------ Text for analysis ------
Moreover, previous studies found that the localization of Kif18A to kinetochores was also dependent on MTs, as Kif18A was not detected at kinetochores after depolymerization of MTs with nocodazole24.
Taken together, these data suggest that Kif18A utilizes its plus‐end directed motility to form a gradient along kMTs during metaphase and that the accumulation is greater at the outer periphery of the spindle.
Studies from other organism including yeast and drosophila revealed that, like the human homolog, Kip3p and Klp67A, respectively, localize to the tips of kinetochore microtubules25; 28. Fluorescent speckle microscopy (FSM) demonstrated that Kip3 moved to the microtubule plus end by directional motility in vivo25. In addition, Kip3p was observed to be strongly concentrated at the tips of growing microtubules25. Thus, the plus‐end localization observed from different kinesin‐8 organsim may reflect a common, intrinsic biomechanical property: to translocate towards the plus tips of microtubules.
These in vivo observations are entirely consistent with the biochemical properties of kinesin‐8: highly processive plus‐end directed motors. These features allow kinesin‐
8 toefficiently target the plus ends in vivo as observed.
3.1.6.1 How do kinesin‐8s manage to accumulate at the plus tips of dynamic microtubules?
The mechanism of kinesin‐8 accumulation at microtubule tips in vivo may be due to either an intrinsic affinity for the plus end or be mediated through other plus end‐
binding factors. kMTs are characterized by their stability and attachment to the kinetochore, the multiprotein complex that attaches MTs to the centromere region.
Therfore it is likely that kinesin‐8 interact with proteins that stably link the plus ends of k‐MTs with the kinetochore. In line with this idea are reports demonstrating that Kif18A interacts with CENP‐E112. CENP‐E was shown to stabilize the connection between kMT plus‐ends and the kinetochore113. Interestingly, a most recent report demonstrates that CENP‐E, as part of its microtubule–kinetochore function, steps to the microtubule plus end, where it stabilizes a straight‐end conformation that favors α,β‐tubulin addition114.
Interestingly, previous localization studies in fixed spindles have shown unequal concentrations of Kif18A between sister kinetochore pairs24. This may suggests that Kif18A accumulates more at the longer k‐fiber. However, this is a speculative model and thus some open questions emerge: Does Kif18A has a variable affinity for different states of the kinetochore ‐ as a leading or lagging sister ‐ ? How is this affinity of the motor for either state regulated? Does this asymmetric localization depend on an interacting protein which localizes preferred to one of the both sisters? Or is this asymmetric distribution of Kif18A based on intrinsic properties of the motor itself ‐ to enrich length dependent at the plus tips of microtubules, as a consequence Kif18A should localize to the lagging sister. At which time or phase during mitotic progession does Kif18A localize asymmetrically?
------
▸ **Task A**: Decide whether each statement agrees with the passage on kinesin-8 localization, answering yes or no and quoting the words of the passage that decide it: (i) Kif18A could not be found at kinetochores once microtubules had been depolymerized with nocodazole; (ii) Kip3p was seen only weakly concentrated at the tips of growing microtubules; (iii) the idea that Kif18A accumulates more at the longer k-fiber is presented as an established finding.
▸ **Task B**: Reproduce word for word the stretch of the passage on kinesin-8 localization from "The mechanism of" through "favors α,β‐tubulin addition114.".
------ Raw data ------
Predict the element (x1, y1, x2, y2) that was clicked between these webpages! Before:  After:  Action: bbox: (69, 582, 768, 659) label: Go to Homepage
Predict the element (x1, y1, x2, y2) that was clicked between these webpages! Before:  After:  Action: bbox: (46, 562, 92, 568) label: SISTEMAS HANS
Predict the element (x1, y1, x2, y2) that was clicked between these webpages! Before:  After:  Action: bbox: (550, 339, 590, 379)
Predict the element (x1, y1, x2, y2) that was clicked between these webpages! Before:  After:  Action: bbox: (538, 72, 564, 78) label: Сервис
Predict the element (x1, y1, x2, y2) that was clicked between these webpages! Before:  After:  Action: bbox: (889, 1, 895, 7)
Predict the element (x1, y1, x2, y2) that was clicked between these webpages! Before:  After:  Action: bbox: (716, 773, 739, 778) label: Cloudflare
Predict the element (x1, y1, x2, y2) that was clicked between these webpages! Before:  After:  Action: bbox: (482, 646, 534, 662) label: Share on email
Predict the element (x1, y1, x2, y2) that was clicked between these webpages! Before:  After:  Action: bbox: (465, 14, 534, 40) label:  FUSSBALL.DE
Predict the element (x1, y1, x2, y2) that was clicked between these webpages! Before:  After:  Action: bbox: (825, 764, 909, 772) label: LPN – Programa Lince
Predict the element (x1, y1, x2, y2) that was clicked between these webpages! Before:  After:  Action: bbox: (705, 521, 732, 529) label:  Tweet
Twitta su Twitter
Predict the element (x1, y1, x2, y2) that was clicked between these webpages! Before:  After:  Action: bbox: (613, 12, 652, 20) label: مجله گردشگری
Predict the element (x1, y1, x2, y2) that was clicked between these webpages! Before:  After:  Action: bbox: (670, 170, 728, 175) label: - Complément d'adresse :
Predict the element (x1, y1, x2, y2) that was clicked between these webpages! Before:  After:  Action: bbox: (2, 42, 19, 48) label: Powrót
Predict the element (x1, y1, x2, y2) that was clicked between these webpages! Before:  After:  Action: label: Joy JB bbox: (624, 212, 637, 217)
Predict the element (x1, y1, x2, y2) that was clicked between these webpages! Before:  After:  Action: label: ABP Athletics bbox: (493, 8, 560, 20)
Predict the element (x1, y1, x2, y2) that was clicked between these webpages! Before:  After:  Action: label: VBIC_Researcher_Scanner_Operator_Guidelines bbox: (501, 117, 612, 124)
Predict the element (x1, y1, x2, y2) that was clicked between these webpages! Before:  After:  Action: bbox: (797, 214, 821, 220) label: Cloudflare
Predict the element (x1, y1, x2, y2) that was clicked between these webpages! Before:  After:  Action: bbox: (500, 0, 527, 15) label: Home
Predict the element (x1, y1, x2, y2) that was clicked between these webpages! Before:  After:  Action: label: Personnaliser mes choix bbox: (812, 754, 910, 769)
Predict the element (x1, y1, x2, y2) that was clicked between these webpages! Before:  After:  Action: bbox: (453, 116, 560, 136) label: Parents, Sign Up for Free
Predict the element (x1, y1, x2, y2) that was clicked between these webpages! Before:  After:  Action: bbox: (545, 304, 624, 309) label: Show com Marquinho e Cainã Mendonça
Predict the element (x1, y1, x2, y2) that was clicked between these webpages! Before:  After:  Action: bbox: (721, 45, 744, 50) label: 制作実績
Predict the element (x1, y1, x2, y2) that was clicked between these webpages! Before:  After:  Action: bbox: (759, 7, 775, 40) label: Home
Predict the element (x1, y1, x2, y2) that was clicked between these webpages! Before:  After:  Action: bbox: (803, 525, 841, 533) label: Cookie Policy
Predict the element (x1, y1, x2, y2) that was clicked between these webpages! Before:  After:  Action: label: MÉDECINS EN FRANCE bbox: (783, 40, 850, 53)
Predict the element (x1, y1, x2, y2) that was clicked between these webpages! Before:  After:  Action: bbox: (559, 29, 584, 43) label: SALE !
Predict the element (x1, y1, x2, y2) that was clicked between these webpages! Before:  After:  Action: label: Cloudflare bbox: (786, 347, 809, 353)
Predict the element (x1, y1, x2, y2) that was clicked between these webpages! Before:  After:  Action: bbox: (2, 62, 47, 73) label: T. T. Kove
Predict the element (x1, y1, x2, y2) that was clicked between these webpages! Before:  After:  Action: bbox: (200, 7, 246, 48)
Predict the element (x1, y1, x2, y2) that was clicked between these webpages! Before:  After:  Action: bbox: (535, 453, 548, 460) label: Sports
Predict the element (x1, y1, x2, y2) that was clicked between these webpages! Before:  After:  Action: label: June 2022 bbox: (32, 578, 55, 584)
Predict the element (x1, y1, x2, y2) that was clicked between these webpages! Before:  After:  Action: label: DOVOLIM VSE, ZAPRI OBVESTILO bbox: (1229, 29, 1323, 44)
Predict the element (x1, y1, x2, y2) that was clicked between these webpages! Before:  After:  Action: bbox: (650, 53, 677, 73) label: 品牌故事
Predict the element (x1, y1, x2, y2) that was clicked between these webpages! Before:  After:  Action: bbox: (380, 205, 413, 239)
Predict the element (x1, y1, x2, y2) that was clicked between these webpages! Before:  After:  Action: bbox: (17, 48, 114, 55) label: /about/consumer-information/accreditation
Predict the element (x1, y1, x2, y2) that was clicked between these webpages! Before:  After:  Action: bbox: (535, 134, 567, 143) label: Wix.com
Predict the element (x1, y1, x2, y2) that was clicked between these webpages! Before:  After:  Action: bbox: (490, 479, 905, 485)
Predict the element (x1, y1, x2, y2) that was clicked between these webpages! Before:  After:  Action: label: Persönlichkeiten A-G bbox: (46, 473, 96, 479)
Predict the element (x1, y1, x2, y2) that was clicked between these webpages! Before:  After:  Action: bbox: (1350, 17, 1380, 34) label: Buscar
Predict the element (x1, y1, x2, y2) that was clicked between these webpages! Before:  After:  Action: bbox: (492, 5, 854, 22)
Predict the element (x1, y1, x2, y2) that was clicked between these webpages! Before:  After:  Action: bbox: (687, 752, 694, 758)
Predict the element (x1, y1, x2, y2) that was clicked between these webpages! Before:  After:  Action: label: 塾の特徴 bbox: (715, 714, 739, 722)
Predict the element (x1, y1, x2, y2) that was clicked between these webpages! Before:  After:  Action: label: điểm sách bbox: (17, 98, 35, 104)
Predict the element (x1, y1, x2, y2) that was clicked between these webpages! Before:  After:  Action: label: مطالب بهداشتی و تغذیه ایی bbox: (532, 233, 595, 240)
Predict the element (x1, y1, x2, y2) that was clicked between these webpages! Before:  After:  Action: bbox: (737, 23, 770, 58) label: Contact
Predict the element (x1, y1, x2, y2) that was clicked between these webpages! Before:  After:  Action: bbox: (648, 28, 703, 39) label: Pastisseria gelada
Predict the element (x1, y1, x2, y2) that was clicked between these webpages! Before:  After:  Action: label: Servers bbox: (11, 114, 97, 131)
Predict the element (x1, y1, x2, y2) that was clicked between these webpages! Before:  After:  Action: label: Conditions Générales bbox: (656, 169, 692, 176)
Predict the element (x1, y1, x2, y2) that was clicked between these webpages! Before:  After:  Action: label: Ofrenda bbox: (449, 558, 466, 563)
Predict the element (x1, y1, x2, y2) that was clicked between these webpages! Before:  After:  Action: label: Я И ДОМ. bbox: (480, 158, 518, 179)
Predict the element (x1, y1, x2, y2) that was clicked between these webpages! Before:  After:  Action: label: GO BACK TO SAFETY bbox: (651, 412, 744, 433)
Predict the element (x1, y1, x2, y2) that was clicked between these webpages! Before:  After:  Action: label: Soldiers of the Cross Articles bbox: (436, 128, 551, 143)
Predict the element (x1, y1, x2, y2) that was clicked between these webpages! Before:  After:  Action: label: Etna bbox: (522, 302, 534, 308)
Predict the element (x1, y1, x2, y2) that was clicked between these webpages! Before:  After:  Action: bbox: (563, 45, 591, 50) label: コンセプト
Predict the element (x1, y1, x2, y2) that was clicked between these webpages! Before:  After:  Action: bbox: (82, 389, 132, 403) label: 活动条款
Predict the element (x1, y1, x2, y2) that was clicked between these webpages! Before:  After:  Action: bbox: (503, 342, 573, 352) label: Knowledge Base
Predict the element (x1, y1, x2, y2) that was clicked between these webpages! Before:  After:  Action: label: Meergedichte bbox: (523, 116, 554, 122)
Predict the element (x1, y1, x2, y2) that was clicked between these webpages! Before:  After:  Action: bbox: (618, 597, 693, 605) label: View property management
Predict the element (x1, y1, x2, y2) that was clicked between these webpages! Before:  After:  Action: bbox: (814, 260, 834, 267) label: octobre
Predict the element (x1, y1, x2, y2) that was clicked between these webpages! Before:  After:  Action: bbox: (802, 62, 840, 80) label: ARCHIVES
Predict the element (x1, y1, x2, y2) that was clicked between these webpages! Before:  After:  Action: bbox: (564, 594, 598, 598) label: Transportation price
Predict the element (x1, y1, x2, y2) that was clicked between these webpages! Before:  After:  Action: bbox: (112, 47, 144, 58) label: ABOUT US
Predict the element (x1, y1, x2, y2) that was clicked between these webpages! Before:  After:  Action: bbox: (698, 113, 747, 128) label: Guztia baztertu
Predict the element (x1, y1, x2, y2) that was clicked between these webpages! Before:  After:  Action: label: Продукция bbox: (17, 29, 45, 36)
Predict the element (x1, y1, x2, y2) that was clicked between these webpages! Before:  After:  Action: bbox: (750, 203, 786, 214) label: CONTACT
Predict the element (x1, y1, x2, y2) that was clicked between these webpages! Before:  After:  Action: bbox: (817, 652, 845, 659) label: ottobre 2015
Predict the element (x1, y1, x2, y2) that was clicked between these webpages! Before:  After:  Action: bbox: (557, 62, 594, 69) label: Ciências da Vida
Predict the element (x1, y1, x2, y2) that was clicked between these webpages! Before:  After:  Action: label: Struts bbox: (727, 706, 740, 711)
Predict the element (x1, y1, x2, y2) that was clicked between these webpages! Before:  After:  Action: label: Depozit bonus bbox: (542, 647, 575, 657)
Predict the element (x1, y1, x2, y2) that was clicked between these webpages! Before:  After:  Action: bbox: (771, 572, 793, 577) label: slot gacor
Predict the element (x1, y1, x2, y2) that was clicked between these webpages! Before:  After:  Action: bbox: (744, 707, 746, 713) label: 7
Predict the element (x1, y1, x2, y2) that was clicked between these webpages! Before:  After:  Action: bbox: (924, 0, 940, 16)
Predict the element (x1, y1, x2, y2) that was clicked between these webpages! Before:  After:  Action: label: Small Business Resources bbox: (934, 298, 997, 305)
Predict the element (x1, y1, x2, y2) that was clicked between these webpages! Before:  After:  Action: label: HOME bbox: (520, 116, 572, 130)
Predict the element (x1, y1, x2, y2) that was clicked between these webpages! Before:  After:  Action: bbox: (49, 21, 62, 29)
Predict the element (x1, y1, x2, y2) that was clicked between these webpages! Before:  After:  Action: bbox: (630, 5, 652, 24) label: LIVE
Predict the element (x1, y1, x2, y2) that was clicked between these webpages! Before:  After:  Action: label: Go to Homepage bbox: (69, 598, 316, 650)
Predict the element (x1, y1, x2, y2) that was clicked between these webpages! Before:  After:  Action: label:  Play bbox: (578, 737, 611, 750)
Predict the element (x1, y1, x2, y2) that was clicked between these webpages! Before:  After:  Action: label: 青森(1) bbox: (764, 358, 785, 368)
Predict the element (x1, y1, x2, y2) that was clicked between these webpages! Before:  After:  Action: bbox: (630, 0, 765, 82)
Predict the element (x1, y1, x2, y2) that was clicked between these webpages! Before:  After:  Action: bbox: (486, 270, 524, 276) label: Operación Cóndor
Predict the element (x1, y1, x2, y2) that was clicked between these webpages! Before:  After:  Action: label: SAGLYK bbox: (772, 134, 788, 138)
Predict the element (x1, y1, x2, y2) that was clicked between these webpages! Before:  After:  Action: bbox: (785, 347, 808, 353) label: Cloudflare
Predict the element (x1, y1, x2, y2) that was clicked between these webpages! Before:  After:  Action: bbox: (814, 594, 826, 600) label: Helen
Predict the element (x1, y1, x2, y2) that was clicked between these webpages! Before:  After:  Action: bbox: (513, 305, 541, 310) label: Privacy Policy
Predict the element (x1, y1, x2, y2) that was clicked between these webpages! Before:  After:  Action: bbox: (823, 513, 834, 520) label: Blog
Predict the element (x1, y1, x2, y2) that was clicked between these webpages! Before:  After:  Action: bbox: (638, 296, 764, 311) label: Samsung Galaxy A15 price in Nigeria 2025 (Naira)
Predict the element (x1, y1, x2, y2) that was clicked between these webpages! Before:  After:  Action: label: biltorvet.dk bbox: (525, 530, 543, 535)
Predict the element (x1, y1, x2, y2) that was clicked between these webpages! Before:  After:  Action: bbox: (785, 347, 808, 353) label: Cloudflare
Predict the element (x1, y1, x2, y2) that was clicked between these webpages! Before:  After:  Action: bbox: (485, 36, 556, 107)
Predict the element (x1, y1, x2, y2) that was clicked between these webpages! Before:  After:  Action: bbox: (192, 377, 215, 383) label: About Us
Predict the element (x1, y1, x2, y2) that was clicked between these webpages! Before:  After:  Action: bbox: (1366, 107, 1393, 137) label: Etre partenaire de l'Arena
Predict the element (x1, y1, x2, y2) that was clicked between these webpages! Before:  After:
------
▸ **Written solution A**:
(i) Yes: "Kif18A was not detected at kinetochores after depolymerization of MTs"
(ii) No: "Kip3p was observed to be strongly concentrated at the tips of growing microtubules"
(iii) No: "this is a speculative model"

▸ **Written solution B**:
The mechanism of kinesin‐8 accumulation at microtubule tips in vivo may be due to either an intrinsic affinity for the plus end or be mediated through other plus end‐
binding factors. kMTs are characterized by their stability and attachment to the kinetochore, the multiprotein complex that attaches MTs to the centromere region.
Therfore it is likely that kinesin‐8 interact with proteins that stably link the plus ends of k‐MTs with the kinetochore. In line with this idea are reports demonstrating that Kif18A interacts with CENP‐E112. CENP‐E was shown to stabilize the connection between kMT plus‐ends and the kinetochore113. Interestingly, a most recent report demonstrates that CENP‐E, as part of its microtubule–kinetochore function, steps to the microtubule plus end, where it stabilizes a straight‐end conformation that favors α,β‐tubulin addition114.